Хотя Роогас охотнее зашел бы в кафе где-нибудь на окраине города, он согласился с Пыдрусом.

— Многие проклинали долгие походы перед Великими Луками, — продолжал Пыдрус. — В том числе и я. Мне было легче, чем солдатам: мой вещмешок находился в санях хозвзвода, о нем заботился связной, а рядовой и сержант тащили на плечах пудовый груз. Но и меня утомляли и мне надоедали непрерывные перемещения с одного направления на другое. Когда ночь напролет протопаешь с холма на холм, то утром не порезвишься. А теперь эти марши кажутся такими чудесными. Если б можно было сейчас послать все к черту и прошагать сотню километров…

Роогасу подумалось, что Пыдрус нарочно говорит о пустяках. Это почему-то раздражало.

— Не люблю бродить без цели, — резко сказал он.

— Разве вы никогда не ощущаете потребности расслабиться? — спросил Пыдрус.

— Какой толк вечер или даже целый день предаваться детским глупостям, если десять следующих дней тебя будут гнуть в дугу!

Роогас почувствовал, что он вспылил. Что защитный слой, которым он прикрывался, опять ломается и все выбивается наружу. Последнее время это случалось все чаще. Каждый раз после того, как при посторонних он обнажал свою боль, ему было не по себе. Но слово не воробей, вылетит — не поймаешь.

— А вы мечтали, что все придет само собой? — спросил Пыдрус. — Без трудов? Счастье просто упадет в руки? И после войны не будет больше никаких трудностей, ни одного камня на пути, о который можно ушибить ногу?

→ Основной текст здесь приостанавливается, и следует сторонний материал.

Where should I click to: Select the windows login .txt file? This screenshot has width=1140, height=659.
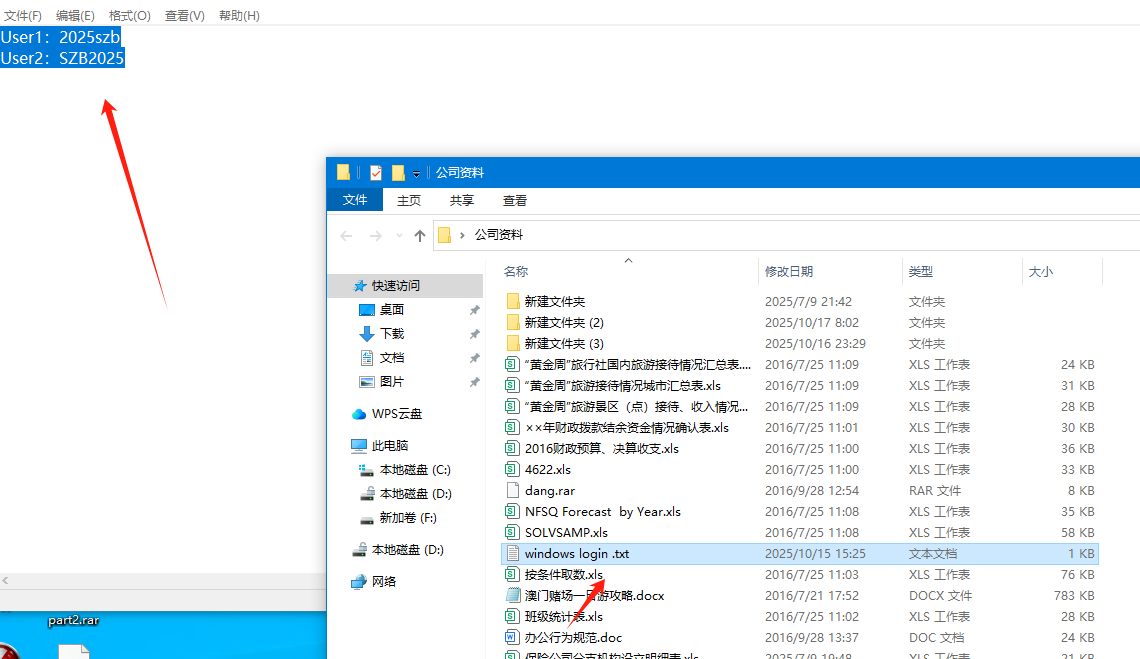point(577,554)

Раздражение Роогаса возрастало.

— Во время войны все было ясно. В двухстах или трехстах метрах к западу, юго-западу или северо-западу находился враг, которого нужно было атаковать, прогнать, разгромить, уничтожить. Фашизм был моим врагом, и я благодарил судьбу, что в вихре бурь не попал на чужую сторону. Рядом со мной шли товарищи, они делали то же, что и я. А спроси теперь, кто мой друг, а кто враг, я не сумею ответить.

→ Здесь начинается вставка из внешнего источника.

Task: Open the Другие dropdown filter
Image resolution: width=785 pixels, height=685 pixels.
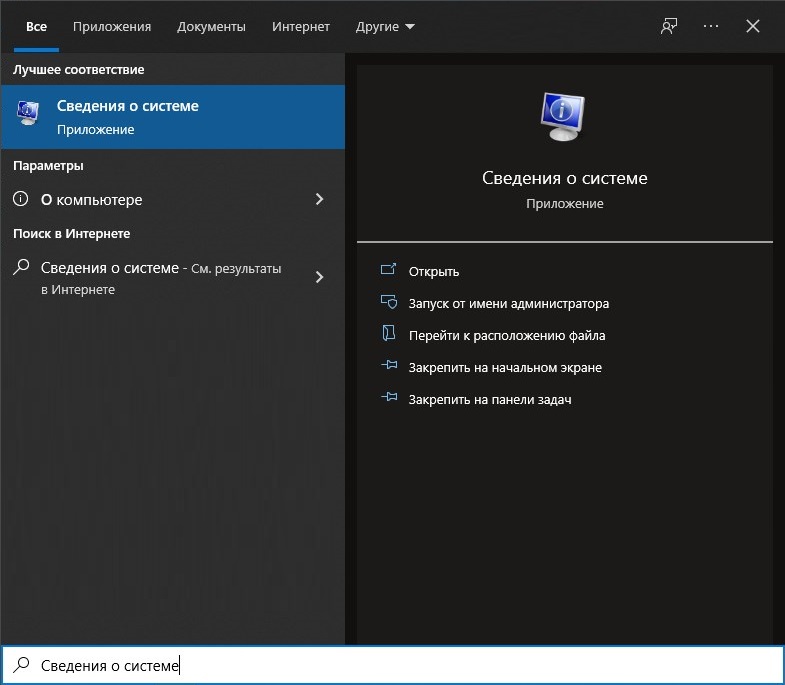Action: (x=385, y=27)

Пыдрус не знал, что сказать.

Они хотели перейти улицу, но справа быстро приближались две машины. Пропустив их, они пошли дальше.

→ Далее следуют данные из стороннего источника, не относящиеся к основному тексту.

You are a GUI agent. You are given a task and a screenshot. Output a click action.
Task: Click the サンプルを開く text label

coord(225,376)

— Лагери прежние: по одну сторону социализм, по другую капитализм. Сказав это, Пыдрус понял, что он уклоняется от существа. Что пользуется общими истинами для того, чтобы отвести разговор в сторону от подводных рифов. От подводных камней, которые подкарауливают и его самого.

Роогас остановился.

— Мы вместе воевали. Теперь и на вас и на меня смотрят косо. Какое там косо! Нас считают если и не прямыми врагами, то во всяком случае подозрительным элементом. Но я не верю, что вы вдруг превратились в подручного буржуазии. И я не потерял своих иллюзий, хотя порой вынашиваю такие мысли, что прознай о них — вы не подали бы мне больше руки.

Пыдрус почувствовал, что Роогас зашел в тупик. Он очень хорошо понимал, как терзают человека мучительные вопросы, которые остаются без ответа. И что означает, когда товарищи отталкивают тебя, когда ты вдруг обнаруживаешь, что тебе не позволяют посвятить всю твою жизнь тому, что ты считал наиболее важным. В такие черные часы кажется, что рушатся все истины, мир становится мрачной пропастью, из которой нет никакого выхода. Но истины есть и будут, в них нельзя терять веру.

Он сказал:

— Не стоит смотреть на жизнь с кочки собственного «я». В обостряющейся классовой борьбе нужно быть бдительным и порой даже безжалостным! Партия не могла оставаться равнодушной, когда активистов убивали из-за угла. Вы, конечно, не думаете, что все, кто вместе с немецкими фашистами с оружием в руках сражались против нас, вдруг из Савлов превратились в Павлов.